The most popular clustering method

Input:

  • the number of clusters hyper-parameter k
  • intial guess of the mean for each cluster

Algorithm:

  1. Assign $x_i$ to its closest mean
  2. Update the means
  3. Repeat until converges

K-Means Issues

  • how to determine K
  • each example is assigned to one and only one cluster
  • may converge to a sub-optimal solution
  • only solve convex problems

KNN vs. K-Means

Property KNN K-Means
Task Supervised Learning Unsupervised Learning
Meaning of “K” Number of neighbours Numer of clusters
Intialization No training phase Training is sensative to initilialzation
Model Complexity More complicated for small K Simpler for small K
Parametric? Non-Parametric Parametric - K depends on n

Cost of K-Means

We need to calculate $n$ examples to $k$ clusters, each time costs $d$ time.

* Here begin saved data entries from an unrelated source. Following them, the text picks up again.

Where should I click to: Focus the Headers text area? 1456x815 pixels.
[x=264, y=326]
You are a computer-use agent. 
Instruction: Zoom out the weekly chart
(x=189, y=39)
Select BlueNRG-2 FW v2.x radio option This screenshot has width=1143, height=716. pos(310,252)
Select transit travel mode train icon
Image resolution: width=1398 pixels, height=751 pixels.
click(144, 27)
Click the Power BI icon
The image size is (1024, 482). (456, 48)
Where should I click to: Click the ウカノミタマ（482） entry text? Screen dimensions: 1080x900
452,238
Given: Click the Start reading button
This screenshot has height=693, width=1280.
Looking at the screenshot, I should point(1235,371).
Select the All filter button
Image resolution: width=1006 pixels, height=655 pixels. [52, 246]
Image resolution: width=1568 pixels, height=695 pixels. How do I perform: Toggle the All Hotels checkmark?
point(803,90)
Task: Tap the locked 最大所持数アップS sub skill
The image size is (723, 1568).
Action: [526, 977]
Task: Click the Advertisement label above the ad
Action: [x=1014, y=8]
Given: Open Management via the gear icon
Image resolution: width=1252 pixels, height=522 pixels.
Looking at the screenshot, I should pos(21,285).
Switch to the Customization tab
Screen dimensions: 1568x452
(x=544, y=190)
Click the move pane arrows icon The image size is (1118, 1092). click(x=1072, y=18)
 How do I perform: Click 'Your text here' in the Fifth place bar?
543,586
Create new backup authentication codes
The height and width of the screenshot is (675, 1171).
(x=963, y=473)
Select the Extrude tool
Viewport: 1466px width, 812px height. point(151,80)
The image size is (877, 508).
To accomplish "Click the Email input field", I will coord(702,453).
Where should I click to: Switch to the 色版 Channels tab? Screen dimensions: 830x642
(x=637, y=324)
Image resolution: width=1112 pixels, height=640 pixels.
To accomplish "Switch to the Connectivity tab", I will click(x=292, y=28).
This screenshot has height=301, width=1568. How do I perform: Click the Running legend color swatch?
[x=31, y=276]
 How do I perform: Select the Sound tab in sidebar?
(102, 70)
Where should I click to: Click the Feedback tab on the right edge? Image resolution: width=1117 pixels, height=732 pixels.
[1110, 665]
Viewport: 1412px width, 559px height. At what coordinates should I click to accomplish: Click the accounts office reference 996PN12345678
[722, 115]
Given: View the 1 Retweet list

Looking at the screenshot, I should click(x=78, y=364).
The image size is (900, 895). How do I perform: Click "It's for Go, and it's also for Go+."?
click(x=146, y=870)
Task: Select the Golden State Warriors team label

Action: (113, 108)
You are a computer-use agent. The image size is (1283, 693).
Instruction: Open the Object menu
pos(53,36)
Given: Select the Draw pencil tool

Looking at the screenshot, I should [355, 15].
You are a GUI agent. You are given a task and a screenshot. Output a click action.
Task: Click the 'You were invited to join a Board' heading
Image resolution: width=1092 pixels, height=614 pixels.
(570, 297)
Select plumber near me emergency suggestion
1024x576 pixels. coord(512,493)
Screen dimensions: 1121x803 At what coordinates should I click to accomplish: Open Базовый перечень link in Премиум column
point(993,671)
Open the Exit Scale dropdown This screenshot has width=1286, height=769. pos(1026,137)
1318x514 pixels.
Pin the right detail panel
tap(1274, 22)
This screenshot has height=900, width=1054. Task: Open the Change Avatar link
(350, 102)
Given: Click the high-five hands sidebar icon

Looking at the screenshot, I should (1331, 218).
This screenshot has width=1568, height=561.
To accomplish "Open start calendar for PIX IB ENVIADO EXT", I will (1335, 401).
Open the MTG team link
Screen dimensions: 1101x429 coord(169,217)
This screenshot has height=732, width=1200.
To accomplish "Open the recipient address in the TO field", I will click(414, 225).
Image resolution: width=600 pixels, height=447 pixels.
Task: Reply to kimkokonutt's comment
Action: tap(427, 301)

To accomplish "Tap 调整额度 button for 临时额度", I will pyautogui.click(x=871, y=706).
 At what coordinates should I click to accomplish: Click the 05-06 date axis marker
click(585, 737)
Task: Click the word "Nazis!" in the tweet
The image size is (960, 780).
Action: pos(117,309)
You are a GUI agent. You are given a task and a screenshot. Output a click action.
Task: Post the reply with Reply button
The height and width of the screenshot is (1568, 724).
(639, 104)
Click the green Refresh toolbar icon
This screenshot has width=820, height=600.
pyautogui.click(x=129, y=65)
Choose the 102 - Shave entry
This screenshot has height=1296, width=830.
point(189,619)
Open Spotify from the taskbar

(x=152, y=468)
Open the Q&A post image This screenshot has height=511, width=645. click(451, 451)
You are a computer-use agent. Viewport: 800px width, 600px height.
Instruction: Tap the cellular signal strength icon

So the total complexity for calculating distance is $O(ndk)$

Use of K-Means - Vector Quantization

Give a set of data, run K-Means, use the means to replace the data belongs to the specific cluster.

Density-Based Clustering (DBSCAN)

  • clusters are defined by “dense” regions, non-dense regions are not clustered
  • can be non-convex
  • non-parametric (no fixed number of clusters k)

DBSCAN Algorithm

Two hyperparams:

  1. Epsilon($\epsilon$): distance we use to decide if another point is “neighbour”
  2. MinNeighours: number of neighbours needed to say a region is dense

For each example $x_i$:

  • If $x_i$ is already in a cluster, do nothing
  • Else test whether $x_i$ is a core point ( >= minNeighbour neighours within $\epsilon$)
    • if not, do nothing
    • else, make a new cluster and call expand cluster function

Expand Cluster Function

  • assign all neighbours to $x_i$ cluster
  • for each new “core” point, call “expand cluster” recursively

Issues

  • some points are not assigned
  • sensitvie to the choice of $\epsilon$ and minNeighbours (but not sensivtive to initialization)
  • finding cluster for a new point is expensive (need to compute distances to all core points)
  • in high dimensions, need a lot of points to fill the space

Hierarchical Clustering

Sometimes we have different densities:

we can use hierarchial clustering to produce a tree of clusterings.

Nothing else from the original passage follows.